Meet the Engineer: Sravya Tirukkovalur

Categories: Meet the Engineer Platform Security & Cybersecurity

Meet Sravya Tirukkovalur (@sravsatuluri), a Software Engineer working on Apache Hadoop security at Cloudera.

What do you do at Cloudera, and in which Apache projects are you involved?

I am a software engineer here at Cloudera, working on the security aspects of the platform. I specifically work on and an active contributor to the Apache Sentry (incubating) project, which is part of the Project Rhino effort with Intel to bring comprehensive security for data protection to Hadoop. I am also a committer and a PPMC member of the project.

Sentry is a system for enforcing fine-grained, role-based authorization to data and metadata stored on a Hadoop cluster. It seamlessly integrates to provide authorization control to Apache Hive, Impala, and Apache Solr users currently.


Why do you enjoy your job?

It has been a great experience so far. Learning something new every day, working with some of the brightest minds in the industry, working in open source — and moreover, working with a fun-loving, dedicated team — is very rewarding. I also really like the fact that Cloudera encourages public knowledge sharing, and thus engineers get to talk at various meetups and conferences about the work they are doing.

What is your favorite thing about Apache Hadoop?

As Cloudera rightly says in one sentence: It lets you “ask bigger questions”. If you think about how much data we produce every day versus how much we actually process, it is astonishing to imagine how many ways the world could benefit if we had the software capabilities to easily store, process, measure, and learn from all of it. And with more and more new datasets becoming available daily, it is very important for the software to evolve rapidly in terms of scale, performance, usability, and security.

I think this rapidity of software development in the Hadoop ecosystem is only possible because of the open source community, and I am very glad to be a part of that community as well as working with the leader, Cloudera. 

What is your advice for someone who is interested in participating in any open source project for the first time?

There are numerous, high-impact, and interesting open source projects out there.
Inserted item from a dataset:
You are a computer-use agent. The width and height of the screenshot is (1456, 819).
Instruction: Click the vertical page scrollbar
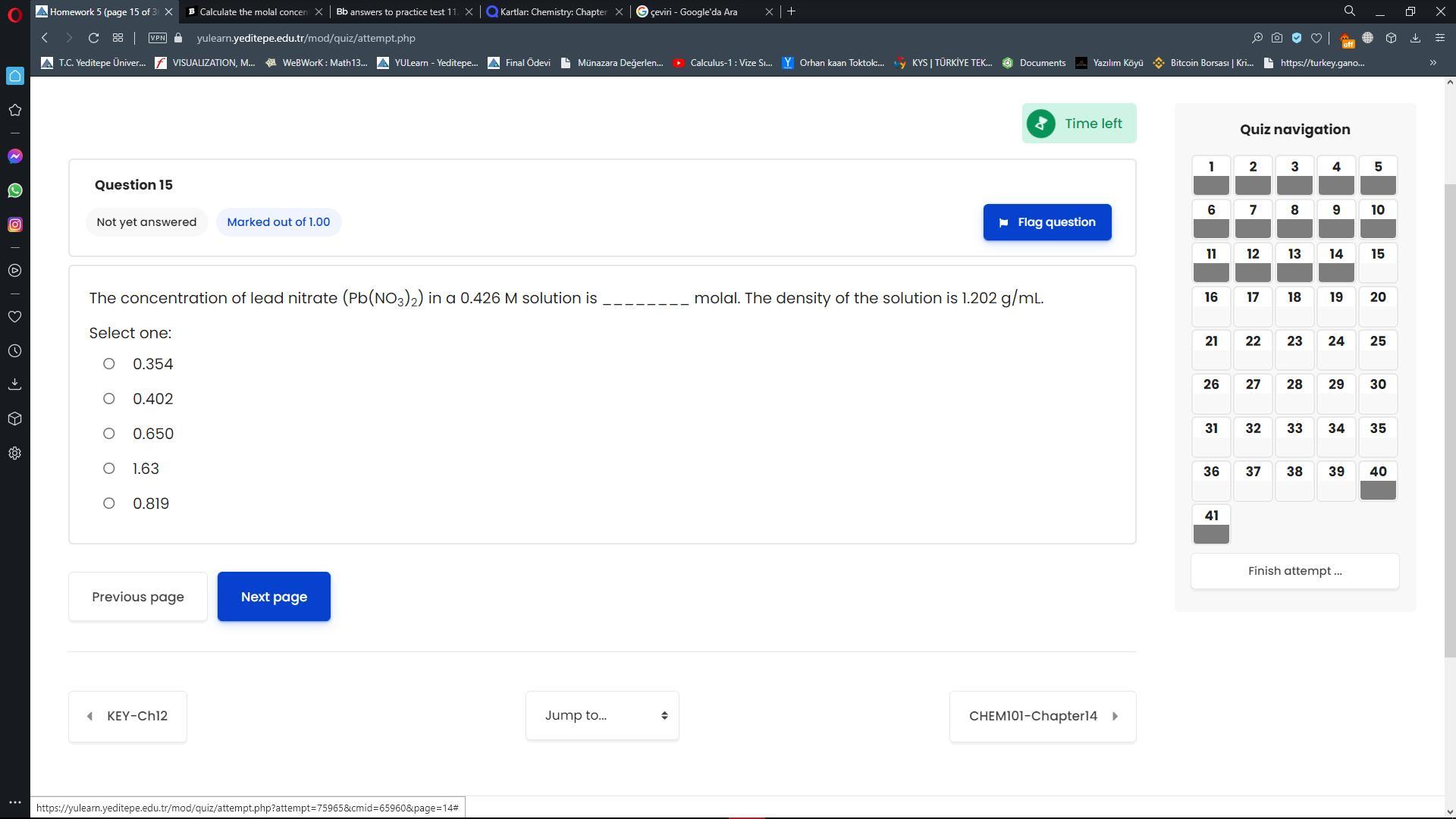[1450, 417]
I think it would be best to pick a couple of projects that interest you the most (even better, if you are already using that project). Subscribe to the users@ and dev@ mailing lists, follow the activity, and start using the project. Most of the projects have newbie JIRAs, which are relatively self-contained bug fixes. These are the ideal candidates to get started contributing.

You should completely feel free to file bugs and contribute patches when you hit problems. And each project also has a “How to contribute” page with detailed instructions for new contributors.

At what age did you become interested and programming, and why?

I started coding in C when I was around 17, and I instantly felt like I earned supernatural powers to do much more than what I could do with limited resources like physical strength and time. Coming from a sports background (tennis), I used to train my body for six hours a day — so the return over investment (in terms of time and energy) I saw in programming was very very exciting!

In tennis, once you reach the point of having good technique, all you need to do is keep your body in the best possible condition (which is no easy task) and experiment with your gaming strategy. But in programming, I can’t imagine a time where I will not have anything new to learn. That is something that keeps me excited every day.